Wednesday, 6 July 2011

Sloving the mystery of Chemical formulae





A & B 
Naming of chemical substances begins with the names of the elements. The discoverer of an element has traditionally had the right to name it, and many of the names refer to the element's properties or to geographic locations.

The system used for naming chemical substances depends on the nature of the molecular units making up the compound. These are usually either ions or molecules and different rules apply to each.

It is often necessary to distinguish between compounds in which the same elements are present in different proportions.
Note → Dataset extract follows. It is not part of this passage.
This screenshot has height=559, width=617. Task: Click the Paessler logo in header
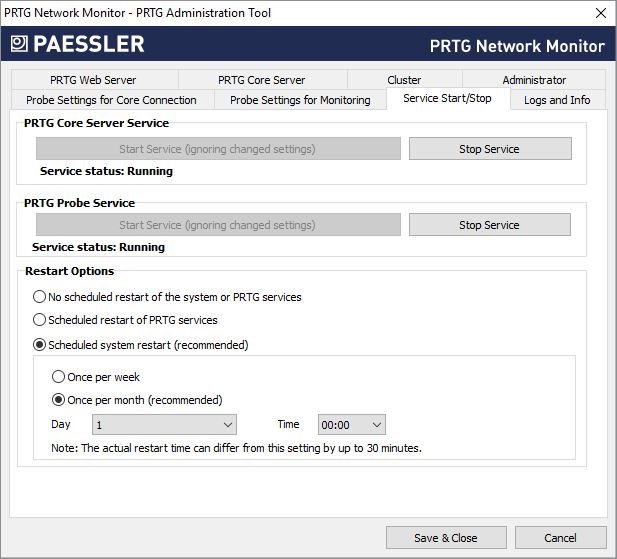pyautogui.click(x=78, y=44)
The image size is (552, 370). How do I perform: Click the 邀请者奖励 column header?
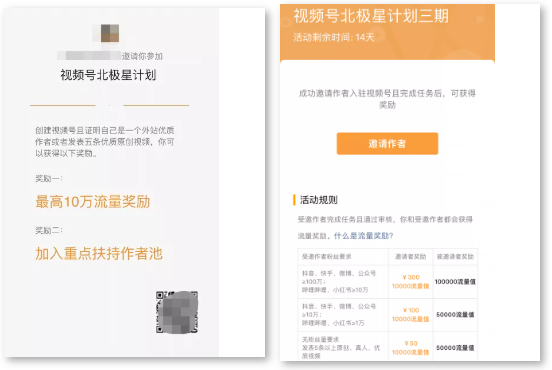point(410,257)
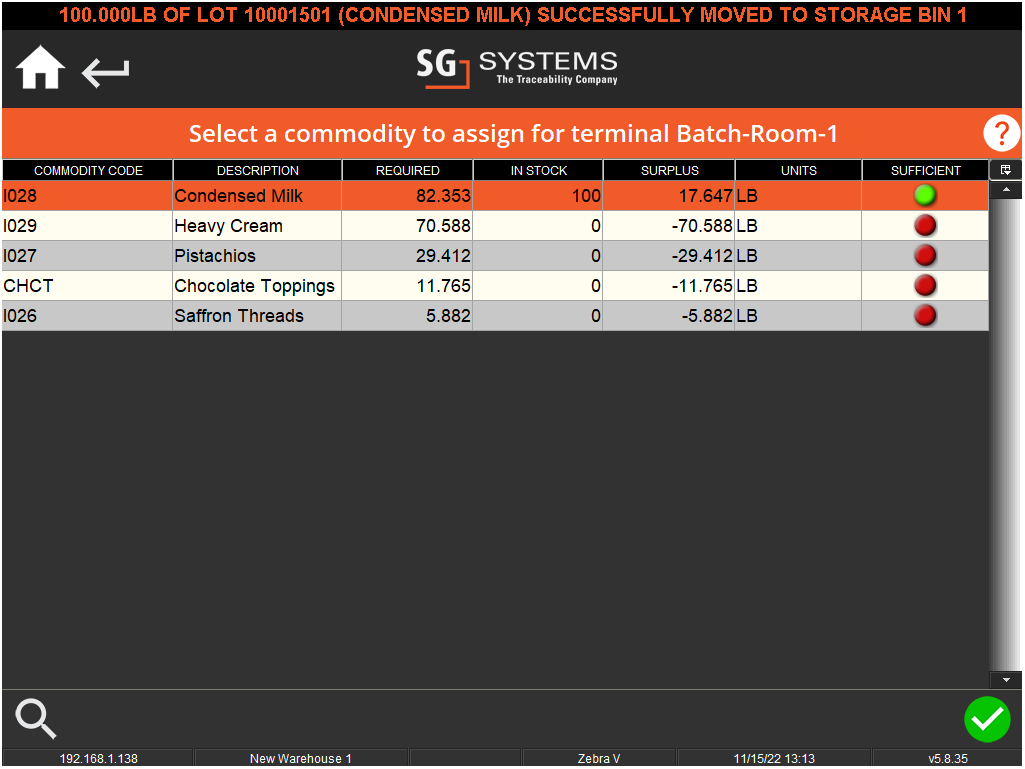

Chemists have long used Latin and Greek roots to designate numbers within names. 

Two-element compounds are usually quite easy to name because most of them follow the systematic rule of adding the suffix -ide to the root name of the second element, which is normally the more "negative" one.

For rather obscure historic reasons, some of them have common names that begin with -bi which, although officially discouraged, are still in wide use for example,


HCO3
hydrogen carbonate
bicarbonate
HSO4
hydrogen sulfate
bisulfate
HSO3
hydrogen sulfite
bisulfite

Most of the cations and anions can combine to form solid compounds that are usually known as salts. The one overriding requirement is that the resulting compound must be electrically neutral: thus the ions Ca2+ and Br  combine only in a 1:2 ratio to form calcium bromide, CaBr2. Because no other simplest formula is possible, there is no need to name it "calcium dibromide".


Since some metallic elements form cations having different positive charges, the names of ionic compounds derived from these elements must contain some indication of the cation charge. The older method uses the suffixes -ous and -ic to denote the lower and higher charges, respectively.


C.
The most common oxygen-containing anions (oxyanions) have names ending in -ate, but if a variant containing a small number of oxygen atoms exists, it takes the suffix -ite.
How many oxygen atoms an "-ite" represents depends on the primary atom. All you get from the -ite/-ate relationship is that -ate has one more O than -ite. 
 In other words, if you have two ions, the one with more oxygens is 'ate' and the one with less is 'ite'.